» TEXT ZUR ANALYSE
-*-*-

Zum Verfahren AZ 4 Cg 103/18i des Erstgerichts
[20] Im Verfahren über die Klageverpflichtete das Erstgericht die Beklagte nach Feststellung des Bestehens der Klageforderung mit 19.046,21 EUR und des Nichtbestehens der (restlichen) Gegenforderungen zur Zahlung eines Betrags von 19.046,21 EUR sA. Die Beklagte beantragte in ihrer Berufung im Ergebnis, die Klage infolge Aufrechnung mit den ihrer Ansicht nach zu Recht bestehenden Gegenforderungen abzuweisen. Der Entscheidungsgegenstand des Berufungsgerichts überstieg damit zwar 5.000 EUR, nicht aber 30.000 EUR.
[21] Da das Berufungsgericht die Revision nicht für zulässig erklärte, kann die Beklagte insoweit nur einen Antrag an das Berufungsgericht stellen, seinen Ausspruch dahin abzuändern, dass das Rechtsmittel doch für zulässig erklärt werde (§ 508 Abs 1 ZPO). Dieser Antrag, verbunden mit dem ordentlichen Rechtsmittel, ist beim Prozessgericht erster Instanz einzubringen und gemäß § 507b Abs 2 ZPO dem Gericht zweiter Instanz zur Behandlung gemäß § 508 Abs 3 und 4 ZPO vorzulegen. Das gilt auch dann, wenn das Rechtsmittel als „außerordentliche Revision“ bezeichnet und an den Obersten Gerichtshof gerichtet wird; dieser darf darüber nur und erst dann entscheiden, wenn das Gericht zweiter Instanz gemäß § 508 Abs 3 ZPO ausgesprochen hat, dass ein ordentliches Rechtsmittel doch zulässig ist (RS0109623).

-*-*-

» QUELLENINFORMATIONEN
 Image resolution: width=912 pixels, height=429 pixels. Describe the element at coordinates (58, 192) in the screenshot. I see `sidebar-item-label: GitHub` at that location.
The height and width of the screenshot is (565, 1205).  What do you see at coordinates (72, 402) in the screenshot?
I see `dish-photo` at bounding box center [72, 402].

-*-*-

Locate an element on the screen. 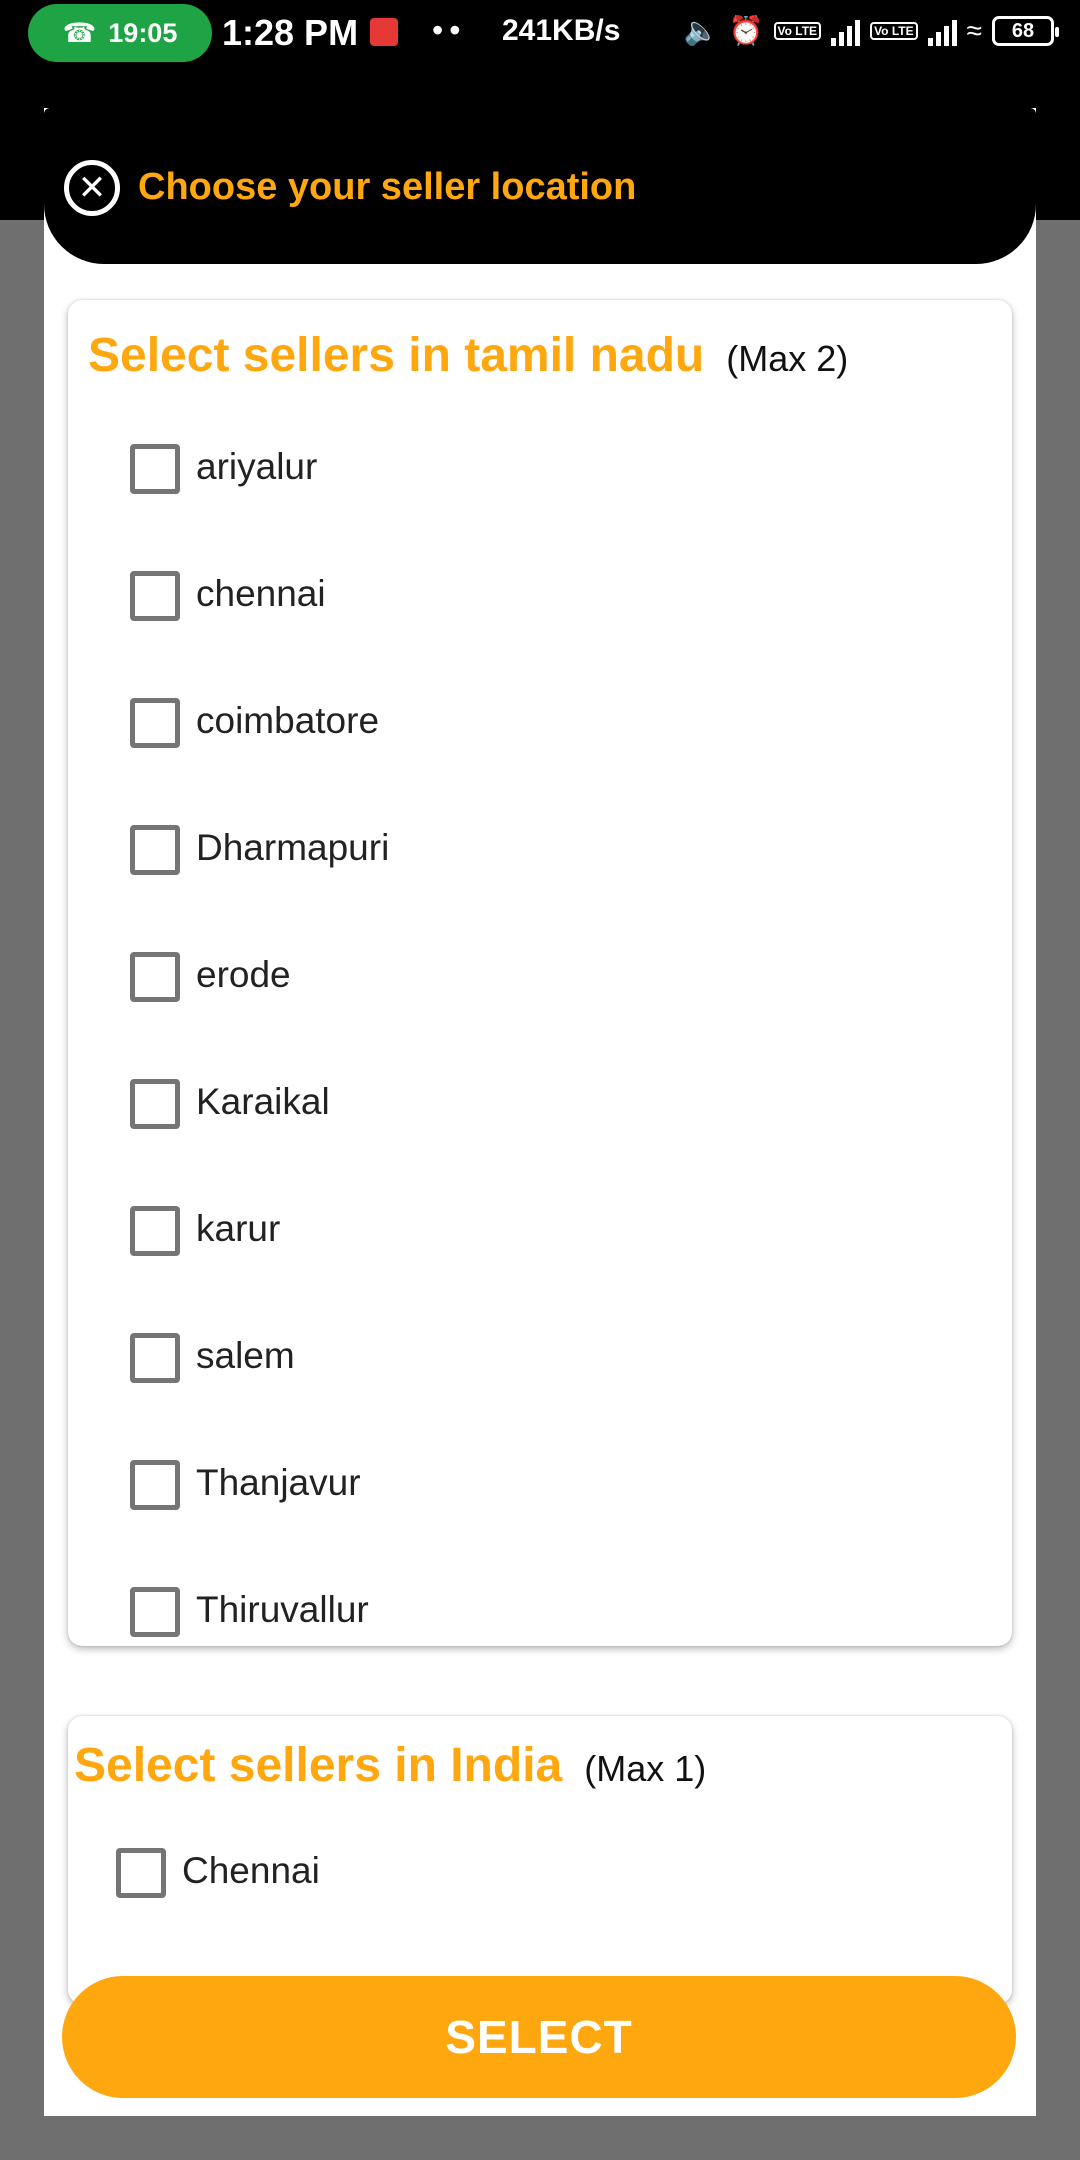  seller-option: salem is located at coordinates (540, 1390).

-*-*-

» AUFGABENSTELLUNG
(a) Schreiben Sie aus dem Text zur Revisionszulässigkeit die Passage von „Zum Verfahren AZ“ bis einschließlich „aber 30.000 EUR.“ wortgetreu ab.
(b) Prüfen Sie anhand des Textes zur Revisionszulässigkeit, ob die folgenden Aussagen zutreffen. Beantworten Sie jede mit Ja oder Nein und belegen Sie die Antwort mit dem entscheidenden Wortlaut als wörtlichem Zitat.
(i) Der Entscheidungsgegenstand des Berufungsgerichts überstieg 30.000 EUR.
(ii) Der Antrag nach § 508 Abs 1 ZPO ist beim Prozessgericht erster Instanz einzubringen.
(iii) Der Oberste Gerichtshof darf über eine als „außerordentliche Revision“ bezeichnete Eingabe unmittelbar entscheiden.
(c) Setzen Sie den Text zur Revisionszulässigkeit im Anschluss an seinen letzten Satz fort.
Die Einträge spielen hierfür keine Rolle.

» LÖSUNGEN
(a)
Zum Verfahren AZ 4 Cg 103/18i des Erstgerichts
[20] Im Verfahren über die Klageverpflichtete das Erstgericht die Beklagte nach Feststellung des Bestehens der Klageforderung mit 19.046,21 EUR und des Nichtbestehens der (restlichen) Gegenforderungen zur Zahlung eines Betrags von 19.046,21 EUR sA. Die Beklagte beantragte in ihrer Berufung im Ergebnis, die Klage infolge Aufrechnung mit den ihrer Ansicht nach zu Recht bestehenden Gegenforderungen abzuweisen. Der Entscheidungsgegenstand des Berufungsgerichts überstieg damit zwar 5.000 EUR, nicht aber 30.000 EUR.

(b)
(i) Nein: „Der Entscheidungsgegenstand des Berufungsgerichts überstieg damit zwar 5.000 EUR, nicht aber 30.000 EUR.“
(ii) Ja: „Dieser Antrag, verbunden mit dem ordentlichen Rechtsmittel, ist beim Prozessgericht erster Instanz einzubringen“
(iii) Nein: „dieser darf darüber nur und erst dann entscheiden, wenn das Gericht zweiter Instanz gemäß § 508 Abs 3 ZPO ausgesprochen hat, dass ein ordentliches Rechtsmittel doch zulässig ist“

(c)
[22] Soweit er das Verfahren AZ 4 Cg 103/18i betrifft, wird das Erstgericht den Rechtsmittelschriftsatz der Beklagten somit zunächst dem Berufungsgericht vorzulegen haben. Ob der Schriftsatz den Erfordernissen des § 508 Abs 1 ZPO entspricht oder ob er einer Verbesserung bedarf, bleibt der Beurteilung der Vorinstanzen vorbehalten (RS0109623 [T5, T8]; RS0109501 [T12]).